O mercado de MMORPGs é repleto de histórias de jogadores decepcionados. Quantos abandonaram seus personagens quando perceberam que progressão não dependia apenas de dedicação, mas do tamanho da conta bancária? Ragnarok Online, um ícone dos anos 2000, enfrentou exatamente esse dilema. Mas agora, a franquia tenta reconquistar seus veteranos com uma mudança fundamental de filosofia.
Ragnarok Origin: Classic Season 2, previsto para 23 de julho, chega com uma proposta audaciosa no contexto dos jogos online contemporâneos: um modelo genuinamente justo. Sem as mecânicas predatórias que assombram o gênero, o novo season aposta em um sistema de passe mensal como monetização — aquele modelo que dá acesso a conteúdo sem criar vantagens competitivas desproporcionais. Para quem está cansado de lootboxes e upgrades exclusivos de pagantes, essa é uma resposta direta.
A Copa Tyr Global é o grande trunfo dessa retomada. Com US$ 1 milhão em prêmios — uma cifra impressionante para a história dos MMORPGs — o torneio promete reunir antigas guildas e criar um cenário competitivo verdadeiramente igualitário. É a chance de resgatar aquele sentimento de comunidade que fez Ragnarok ser tão amado em sua era de ouro, só que agora sem a amargura de ver whale players (grandes gastadores) dominarem rankings.

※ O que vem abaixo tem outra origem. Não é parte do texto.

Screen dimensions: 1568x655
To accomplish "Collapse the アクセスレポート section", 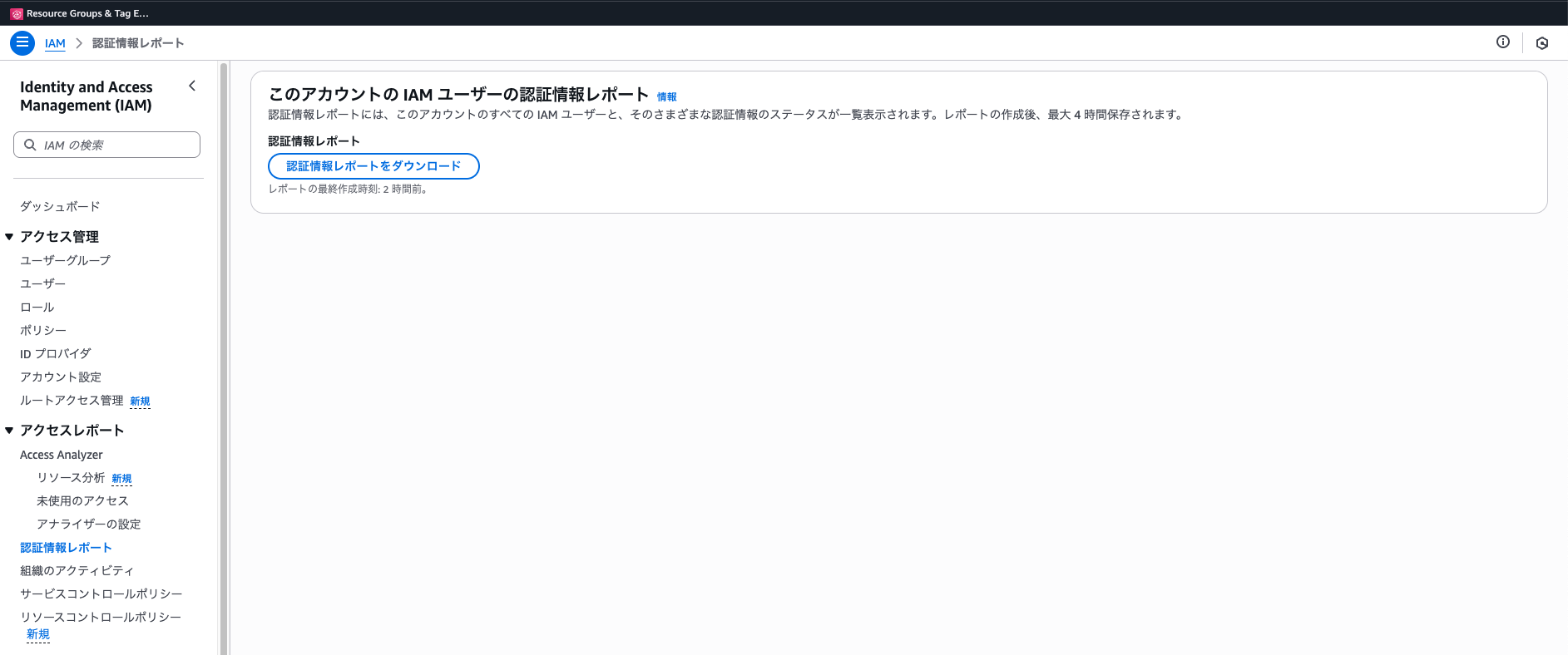I will pos(9,431).
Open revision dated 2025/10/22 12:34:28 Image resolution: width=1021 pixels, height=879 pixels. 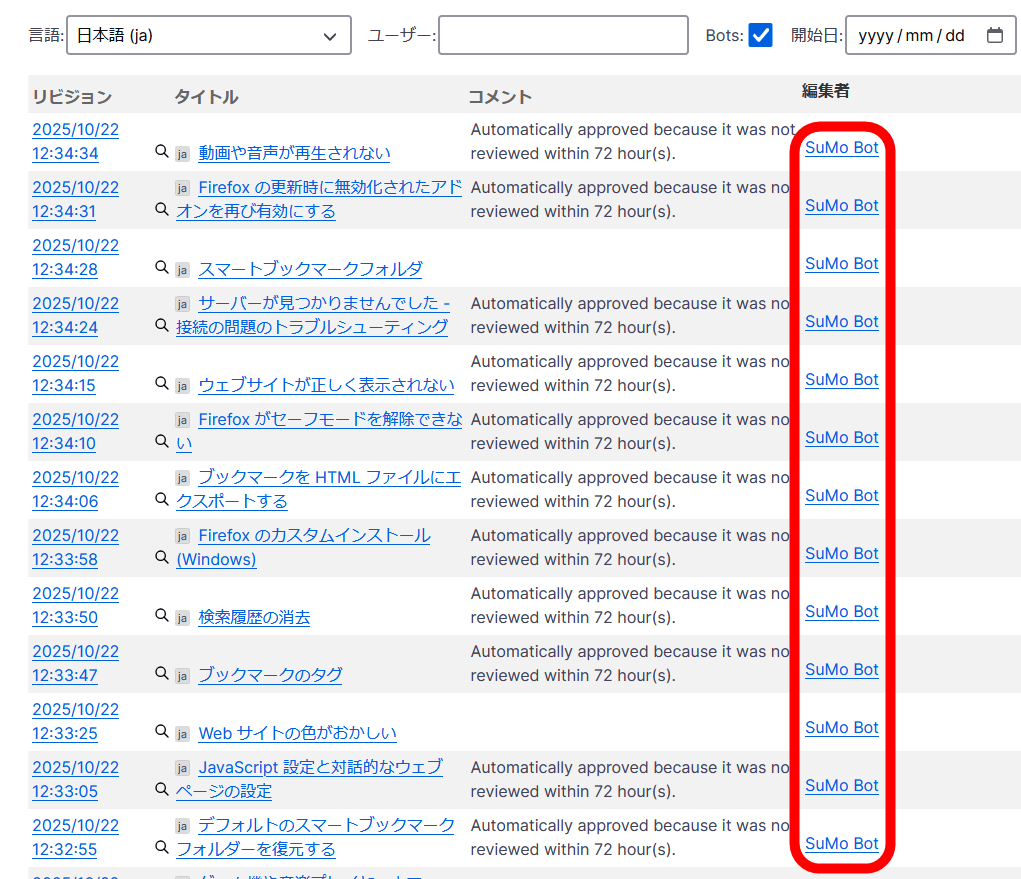pos(75,257)
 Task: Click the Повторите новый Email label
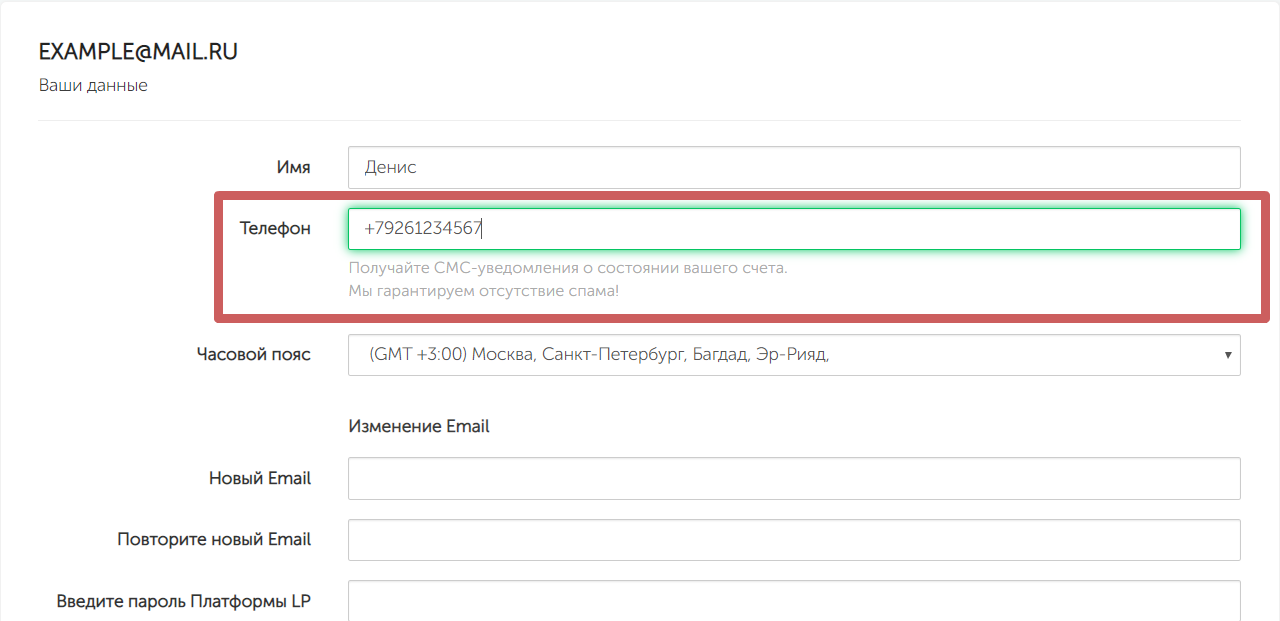point(214,540)
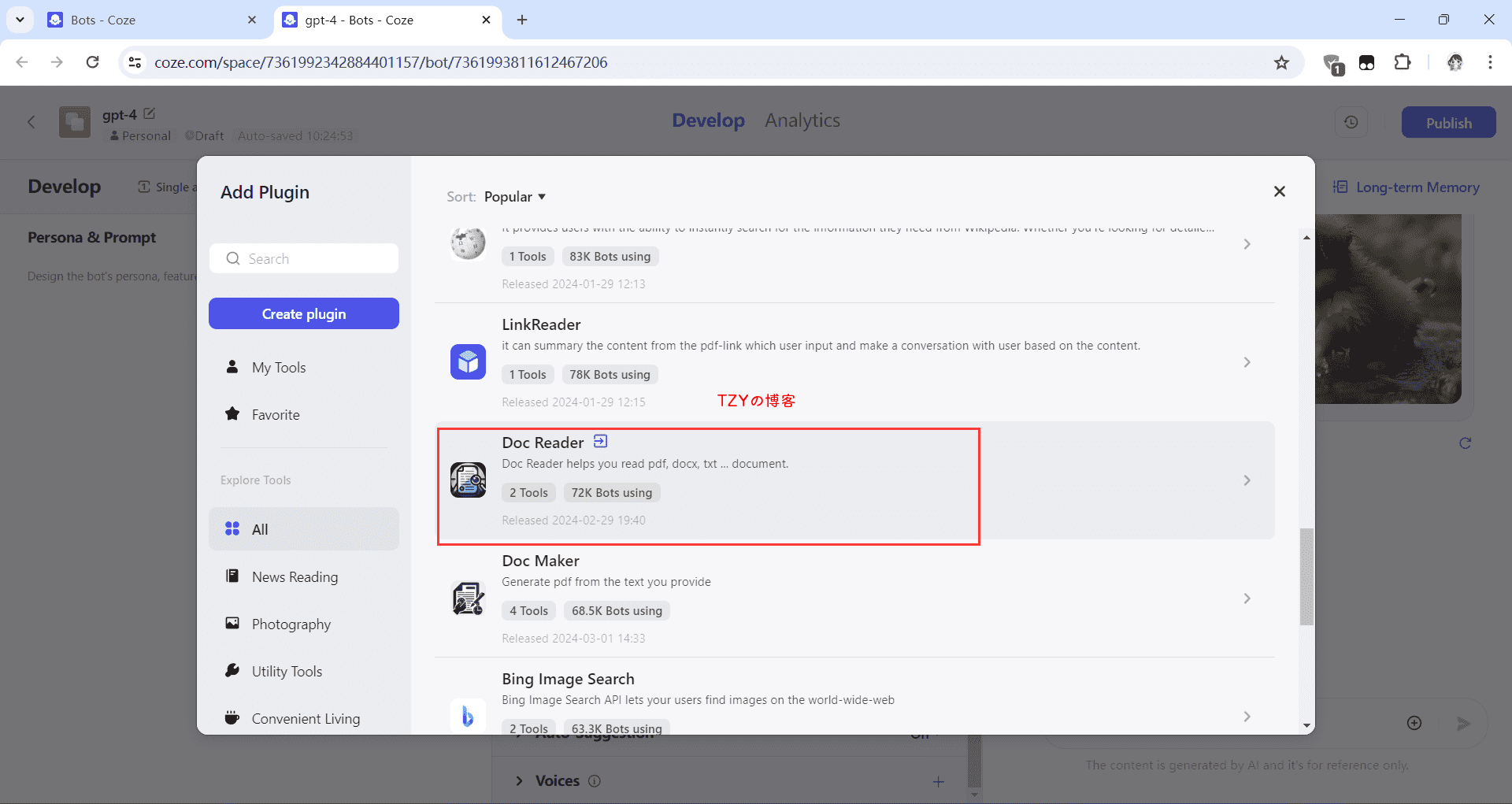Click the Photography category icon
The height and width of the screenshot is (804, 1512).
[x=232, y=624]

A jogabilidade clássica que definiu gerações permanece intacta, mas o contexto mudou. Em um momento em que a indústria de jogos enfrenta crescente ceticismo sobre práticas predatórias, Ragnarok Origin oferece algo raro: a possibilidade de voltar ao jogo que você amava sem sentir que está sendo explorado. Para os fãs que afastaram há anos, esse é o convite que estavam esperando.